* Written problem
Reproduce the data below, swapping every occurrence of "gear" for "cog" and changing nothing else.

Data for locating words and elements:

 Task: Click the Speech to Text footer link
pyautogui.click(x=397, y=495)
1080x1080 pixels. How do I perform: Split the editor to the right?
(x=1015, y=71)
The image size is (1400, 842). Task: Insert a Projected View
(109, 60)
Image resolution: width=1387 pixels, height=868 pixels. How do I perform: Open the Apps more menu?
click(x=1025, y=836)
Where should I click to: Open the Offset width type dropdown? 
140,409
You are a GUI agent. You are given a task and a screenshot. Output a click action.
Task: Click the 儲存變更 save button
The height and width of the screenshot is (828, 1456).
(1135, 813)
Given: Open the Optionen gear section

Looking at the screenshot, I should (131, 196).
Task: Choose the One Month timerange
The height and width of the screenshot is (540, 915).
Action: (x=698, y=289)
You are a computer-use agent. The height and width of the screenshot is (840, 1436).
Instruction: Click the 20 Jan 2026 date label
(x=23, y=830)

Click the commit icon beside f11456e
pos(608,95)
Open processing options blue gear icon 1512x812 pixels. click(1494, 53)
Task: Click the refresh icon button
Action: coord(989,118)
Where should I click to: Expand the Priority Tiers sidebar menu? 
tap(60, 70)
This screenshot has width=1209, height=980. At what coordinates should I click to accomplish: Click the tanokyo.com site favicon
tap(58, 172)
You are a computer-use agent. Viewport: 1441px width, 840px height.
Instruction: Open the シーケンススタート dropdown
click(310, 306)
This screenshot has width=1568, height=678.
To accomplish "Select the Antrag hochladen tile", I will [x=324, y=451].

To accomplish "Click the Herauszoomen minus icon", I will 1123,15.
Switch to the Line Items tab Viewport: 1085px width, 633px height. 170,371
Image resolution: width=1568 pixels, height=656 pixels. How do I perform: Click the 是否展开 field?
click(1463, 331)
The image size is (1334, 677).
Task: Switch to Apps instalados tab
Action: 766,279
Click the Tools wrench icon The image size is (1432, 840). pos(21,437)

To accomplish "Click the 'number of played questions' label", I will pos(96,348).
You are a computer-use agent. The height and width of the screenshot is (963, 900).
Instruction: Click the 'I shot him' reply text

* Response to the exercise
 Task: Click the Speech to Text footer link
pyautogui.click(x=397, y=495)
1080x1080 pixels. How do I perform: Split the editor to the right?
(x=1015, y=71)
The image size is (1400, 842). Task: Insert a Projected View
(109, 60)
Image resolution: width=1387 pixels, height=868 pixels. How do I perform: Open the Apps more menu?
click(x=1025, y=836)
Where should I click to: Open the Offset width type dropdown? 
140,409
You are a GUI agent. You are given a task and a screenshot. Output a click action.
Task: Click the 儲存變更 save button
The height and width of the screenshot is (828, 1456).
(1135, 813)
Given: Open the Optionen cog section

Looking at the screenshot, I should (131, 196).
Task: Choose the One Month timerange
The height and width of the screenshot is (540, 915).
Action: (x=698, y=289)
You are a computer-use agent. The height and width of the screenshot is (840, 1436).
Instruction: Click the 20 Jan 2026 date label
(x=23, y=830)

Click the commit icon beside f11456e
pos(608,95)
Open processing options blue cog icon 1512x812 pixels. click(1494, 53)
Task: Click the refresh icon button
Action: coord(989,118)
Where should I click to: Expand the Priority Tiers sidebar menu? 
tap(60, 70)
This screenshot has width=1209, height=980. At what coordinates should I click to accomplish: Click the tanokyo.com site favicon
tap(58, 172)
You are a computer-use agent. Viewport: 1441px width, 840px height.
Instruction: Open the シーケンススタート dropdown
click(310, 306)
This screenshot has width=1568, height=678.
To accomplish "Select the Antrag hochladen tile", I will [x=324, y=451].

To accomplish "Click the Herauszoomen minus icon", I will 1123,15.
Switch to the Line Items tab Viewport: 1085px width, 633px height. 170,371
Image resolution: width=1568 pixels, height=656 pixels. How do I perform: Click the 是否展开 field?
click(1463, 331)
The image size is (1334, 677).
Task: Switch to Apps instalados tab
Action: 766,279
Click the Tools wrench icon The image size is (1432, 840). pos(21,437)

To accomplish "Click the 'number of played questions' label", I will pos(96,348).
You are a computer-use agent. The height and width of the screenshot is (963, 900).
Instruction: Click the 'I shot him' reply text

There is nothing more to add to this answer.